Martin Lintner: È una domanda interessante. Ci sono molti studi su questo argomento, se e come la fede abbia un'influenza sul processo di guarigione o se aiuti qualcuno ad affrontare situazioni di crisi. È stato dimostrato che questo dipende fortemente da cosa e come uno crede. Se qualcuno è piuttosto timoroso nella sua fede, cioè se crede in un Dio severo e punitivo e intende la malattia come punizione di Dio, allora questa fede ha un effetto piuttosto negativo.Se invece qualcuno crede in un Dio al quale può affidarsi completamente e dal quale sa di essere amato e accettato, sostenuto e portato, allora questa fede ha un effetto positivo. Una tale fede aiuta le persone a non perdere il senso della vita, un senso che resiste alla crisi ed alla malattia. Questa convinzione di un orizzonte globale di senso della vita aiuta a integrare le esperienze di sofferenza, di crisi e di malattia in un insieme più ampio e quindi ad affrontarle meglio.
Chance: Qual è la sua posizione sul testamento biologico?
Martin Lintner: Generalmente positivo. Il testamento biologico è un buon modo di affrontare le questioni relative alla malattia, alla fine della vita e alla morte ed è occasione di confrontarsi con i parenti più stretti. Questo argomento è ancora un tabù per molti o comunque dominato dalla paura. In molte famiglie non se ne parla o solo quando la situazione si fa più acuta. Si tratta spesso di situazioni emotivamente difficili. Può quindi essere utile iniziare a parlarne in occasione della redazione del testamento biologico in un'atmosfera rilassata, in un momento assolutamente non sospetto e cercare anche di informarsi per tempo sul decorso di certe malattie e le possibili terapie in una conversazione con il medico di base. Anche questo aiuta a ridurre la paura.Sono anche convinto, che dal punto di vista etico cristiano, sia lecito stabilire in un testamento biologico che in una determinata situazione determinate terapie o interventi medici non debbano più essere effettuati. Un limite per me è che non posso desiderare nulla che provochi la morte in modo diretto e attivo. Al momento questo non è consentito dalla legge italiana - giustamente, a mio avviso. A mio parere è importante che, chi ha fatto una dichiarazione anticipata di trattamento, verifichi ogni 2-3 anni se sia da aggiornare.
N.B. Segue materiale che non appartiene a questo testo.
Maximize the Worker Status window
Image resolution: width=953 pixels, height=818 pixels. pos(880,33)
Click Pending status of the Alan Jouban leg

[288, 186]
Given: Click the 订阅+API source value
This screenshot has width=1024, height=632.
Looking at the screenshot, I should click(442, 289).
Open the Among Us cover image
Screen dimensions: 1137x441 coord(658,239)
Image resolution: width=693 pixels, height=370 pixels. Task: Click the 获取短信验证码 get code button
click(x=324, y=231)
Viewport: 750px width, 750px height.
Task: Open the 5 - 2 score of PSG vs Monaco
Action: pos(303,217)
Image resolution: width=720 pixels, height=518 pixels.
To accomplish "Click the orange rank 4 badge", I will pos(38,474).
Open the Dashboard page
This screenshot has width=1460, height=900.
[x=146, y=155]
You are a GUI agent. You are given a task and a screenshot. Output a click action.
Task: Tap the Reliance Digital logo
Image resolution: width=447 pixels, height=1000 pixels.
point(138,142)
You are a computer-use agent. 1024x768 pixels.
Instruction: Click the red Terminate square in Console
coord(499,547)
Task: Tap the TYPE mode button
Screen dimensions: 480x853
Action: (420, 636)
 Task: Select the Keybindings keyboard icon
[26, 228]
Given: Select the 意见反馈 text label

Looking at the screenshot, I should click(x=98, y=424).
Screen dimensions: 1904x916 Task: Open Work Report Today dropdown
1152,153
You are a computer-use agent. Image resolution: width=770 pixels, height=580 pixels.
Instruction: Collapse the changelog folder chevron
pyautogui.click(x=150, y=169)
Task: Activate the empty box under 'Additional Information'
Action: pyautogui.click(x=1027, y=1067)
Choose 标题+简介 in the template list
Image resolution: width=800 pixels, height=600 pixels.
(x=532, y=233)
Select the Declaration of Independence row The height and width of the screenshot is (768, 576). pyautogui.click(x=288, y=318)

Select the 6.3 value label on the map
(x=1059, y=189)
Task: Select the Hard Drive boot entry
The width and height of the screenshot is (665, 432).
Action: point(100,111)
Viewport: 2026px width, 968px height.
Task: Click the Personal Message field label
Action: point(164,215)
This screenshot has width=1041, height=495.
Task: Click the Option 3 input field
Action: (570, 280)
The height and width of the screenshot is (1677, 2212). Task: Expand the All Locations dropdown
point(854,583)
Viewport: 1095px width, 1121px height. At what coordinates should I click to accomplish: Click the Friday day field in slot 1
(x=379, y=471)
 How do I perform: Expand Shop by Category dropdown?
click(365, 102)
Chance: Ha paura della morte?
Martin Lintner: Una parola del mio omonimo San Martino di Tours è diventata importante per me. Una volta ha detto in una situazione che gli metteva in pericolo la vita: "Non ho paura di morire, ma non mi rifiuto neanche di vivere". No, non ho paura della morte, piuttosto del morire, che il processo di morte possa essere doloroso. In relazione alla morte sono piuttosto curioso: come sarà, cosa ci aspetta, se la fede e la speranza cristiana si realizzeranno.Martin Lintner
Dal 2011 Professore ordinario di Teologia morale e Teologia spirituale al PTH di Bressanone. È membro dell'Associazione Internazionale di Teologia Morale ed Etica Sociale (1° presidente dal settembre 2017), della Società Europea di Teologia Cattolica (vicepresidente 2011-2013, presidente 2013-2015), dell'ATISM - Associazione Teologica per lo Studio della Morale, del Comitato Regionale Europeo del CTEWC - Etica Cattolica nella Chiesa Mondiale, e del Comitato Etico Nazionale della Provincia Autonoma di Bolzano.